### EXTRACTED ENTRIES
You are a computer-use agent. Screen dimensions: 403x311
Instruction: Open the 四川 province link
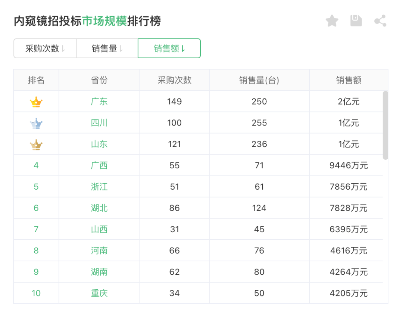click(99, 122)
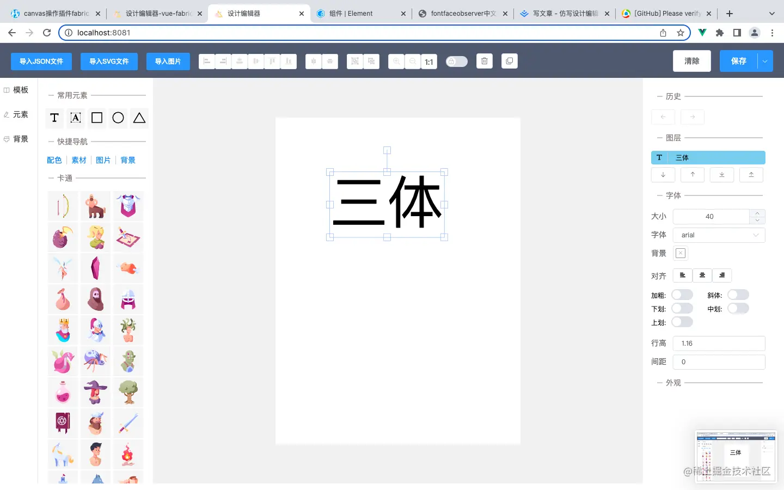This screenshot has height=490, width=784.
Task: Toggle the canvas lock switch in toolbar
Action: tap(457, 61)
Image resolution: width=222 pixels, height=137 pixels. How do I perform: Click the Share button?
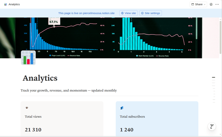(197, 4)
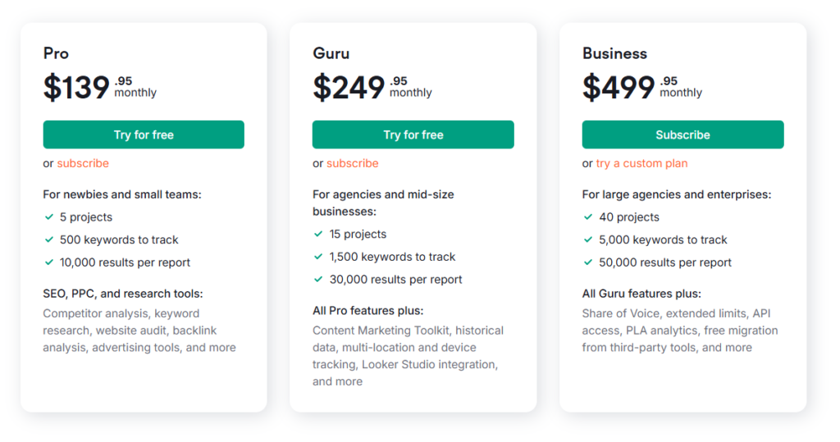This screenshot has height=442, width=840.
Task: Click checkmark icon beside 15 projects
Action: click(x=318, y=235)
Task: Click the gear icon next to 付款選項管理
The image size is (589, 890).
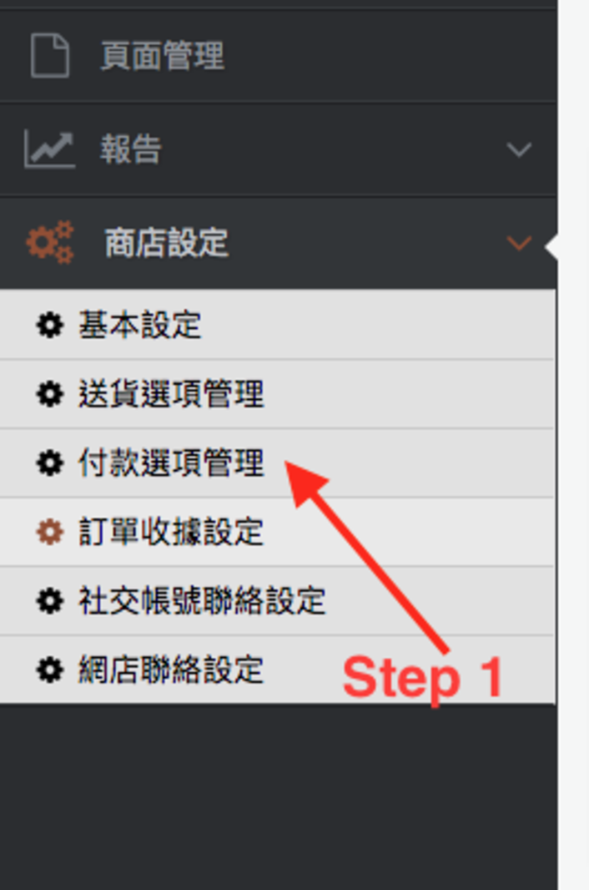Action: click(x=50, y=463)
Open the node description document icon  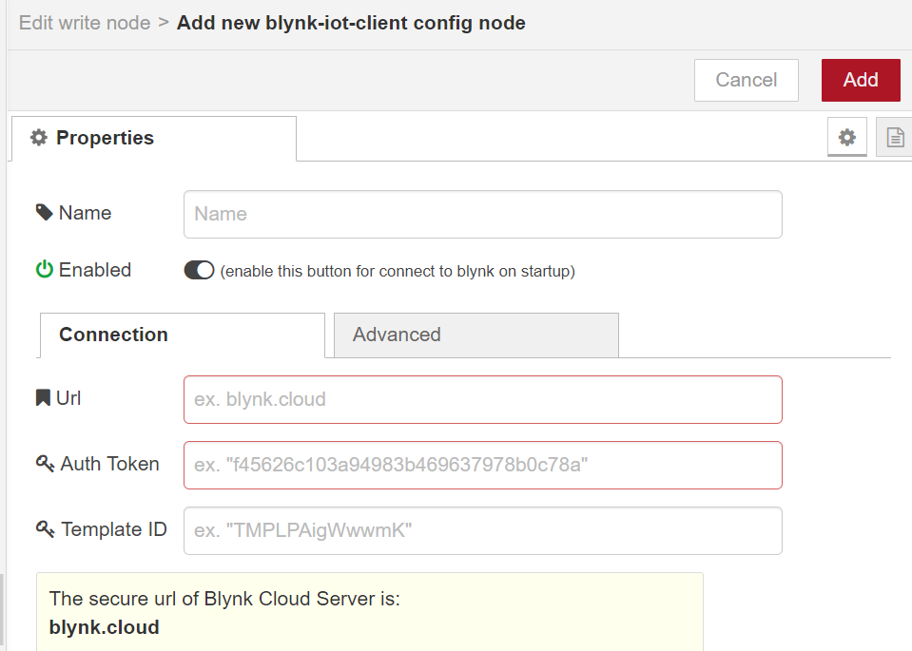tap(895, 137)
...
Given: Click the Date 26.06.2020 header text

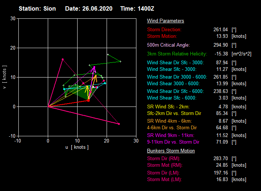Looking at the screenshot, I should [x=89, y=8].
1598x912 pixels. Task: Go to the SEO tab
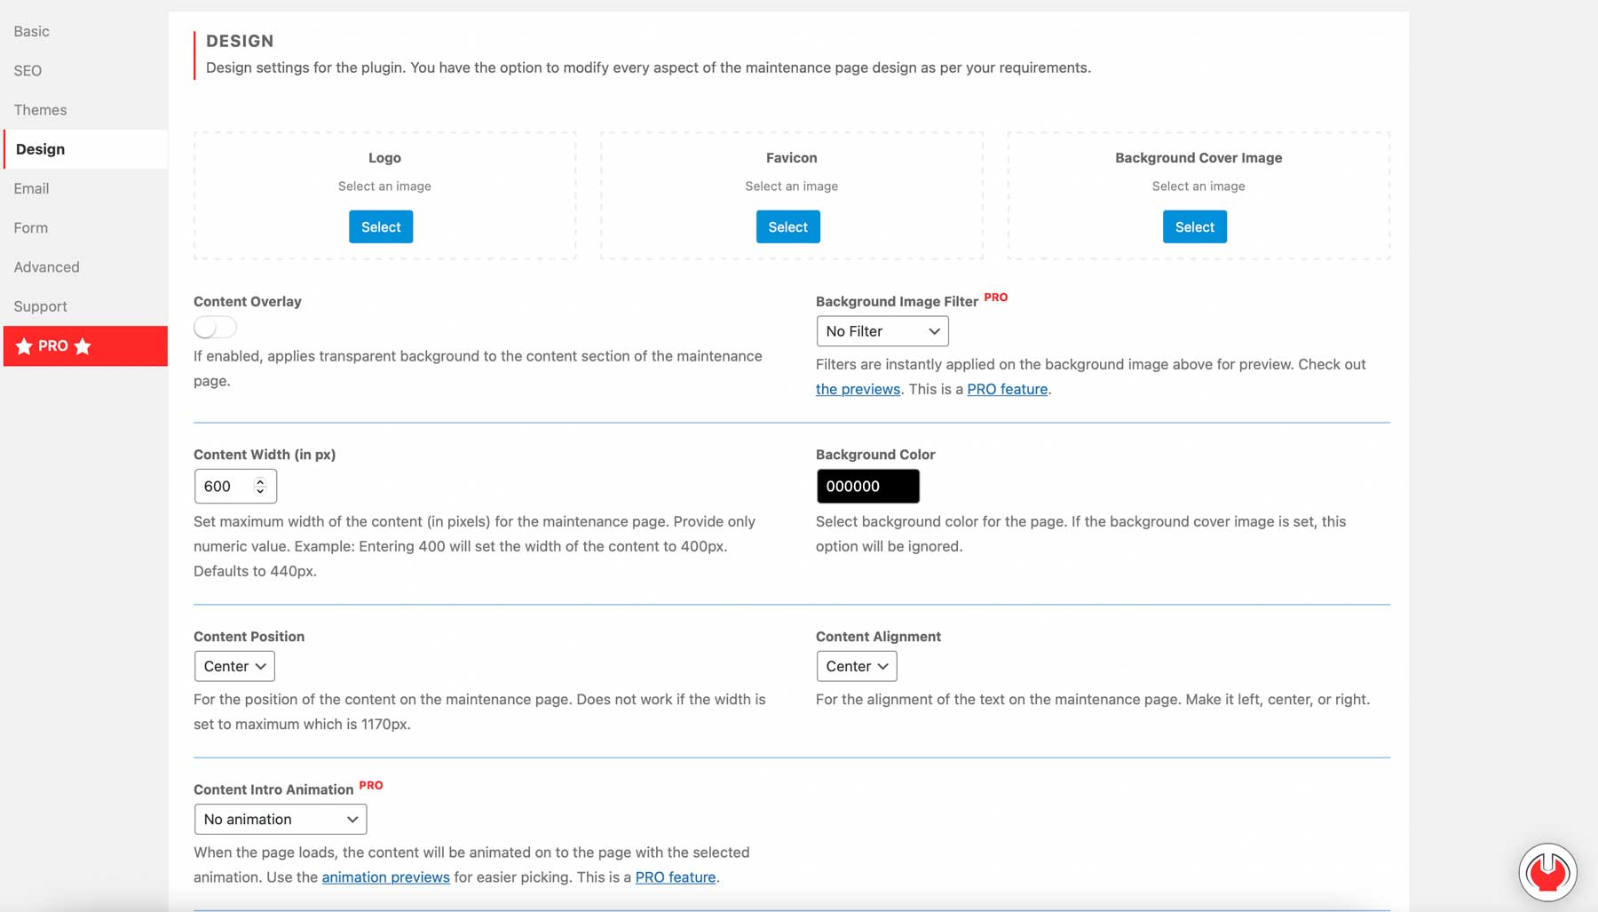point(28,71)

### ACTIVITY
Skip every picture, and restate word for word only the lines above from the line containing "You are a computer-use" to the line containing "Task: Click the gear icon next to 付款選項管理", both of them included.

### YOUR SOLUTION
You are a computer-use agent. Screen dimensions: 403x311
Instruction: Open the 四川 province link
click(99, 122)
This screenshot has height=490, width=784.
Task: Toggle the canvas lock switch in toolbar
Action: tap(457, 61)
Image resolution: width=222 pixels, height=137 pixels. How do I perform: Click the Share button?
(197, 4)
This screenshot has height=442, width=840.
Task: Click checkmark icon beside 15 projects
Action: click(x=318, y=235)
Task: Click the gear icon next to 付款選項管理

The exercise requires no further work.